Seen in → No.157
I have to admit that this piece by Caroline Busta didn’t go quite where I thought it would, she goes in search of what today’s counterculture looks like and if it exists. In the process Busta finds some that look the part but aren’t, young people creating counter-futures, and some e-deologies, before settling on a topic I’ve pointed to a few times: dark forests of the internet. Because, “to be truly countercultural today, in a time of tech hegemony, one has to, above all, betray the platform, which may come in the form of betraying or divesting from your public online self.”
In an era more profoundly organized by Big Tech than our own elected governments, the new culture to be countered isn’t singular or top-down. It’s rhizomatic, nonbinary, and includes all who live within the Google/Apple/Facebook/ Amazon digital ecosystem (aka GAFA stack). […]
Despite being informed by billions, this new technological hegemony isn’t democratic; it’s a swarm-led form of para-governance programmed to maximize engagement while obfuscating responsibility for the social and environmental damage it wreaks. […]
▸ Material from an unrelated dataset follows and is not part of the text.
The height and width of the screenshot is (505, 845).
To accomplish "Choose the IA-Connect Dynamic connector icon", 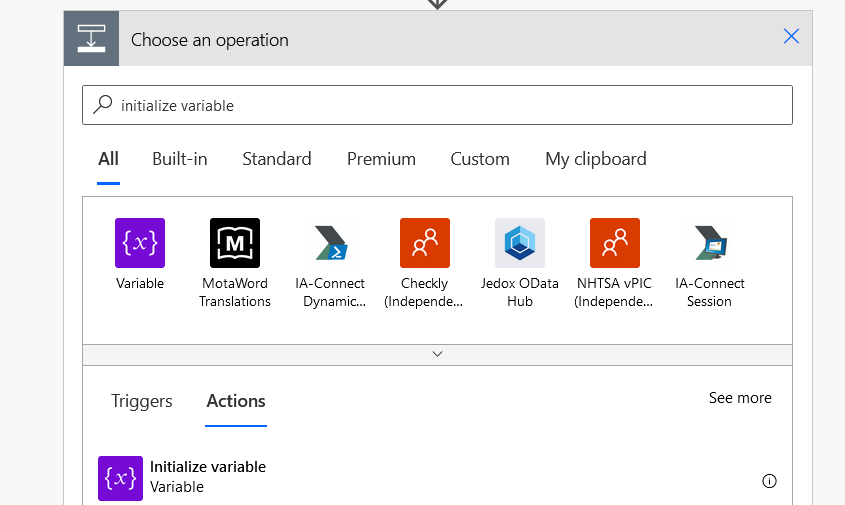I will tap(330, 243).

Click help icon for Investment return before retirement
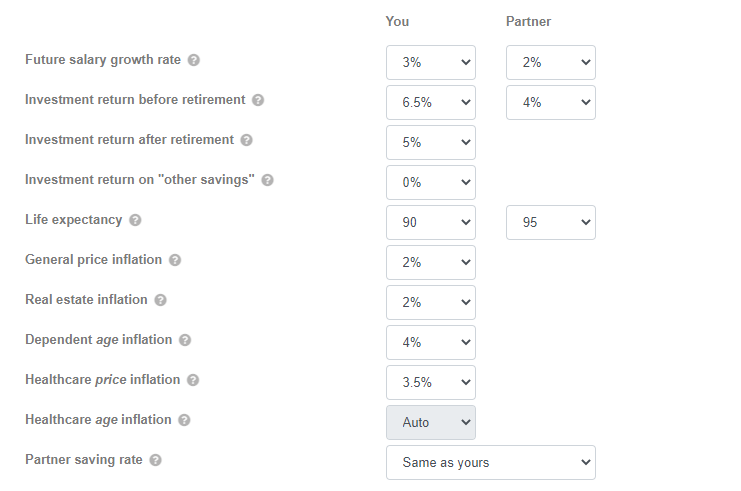click(258, 100)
But in terms of engendering more or less counter-hegemonic potential, the dark forest is more promising because of its relative autonomy from clearnet physics (the gravity, velocity, and traction of content when subject to x algorithm). Unlike influencers and “blue checks,” who rely on clearnet recognition for income, status, and even self-worth, dark forest dwellers build their primary communities out of clearnet range—or offline in actual forests, parks, and gardens (e.g., cottagecore and related eco-social trends)—and then only very selectively or even absurdly/incoherently show themselves under clearnet light.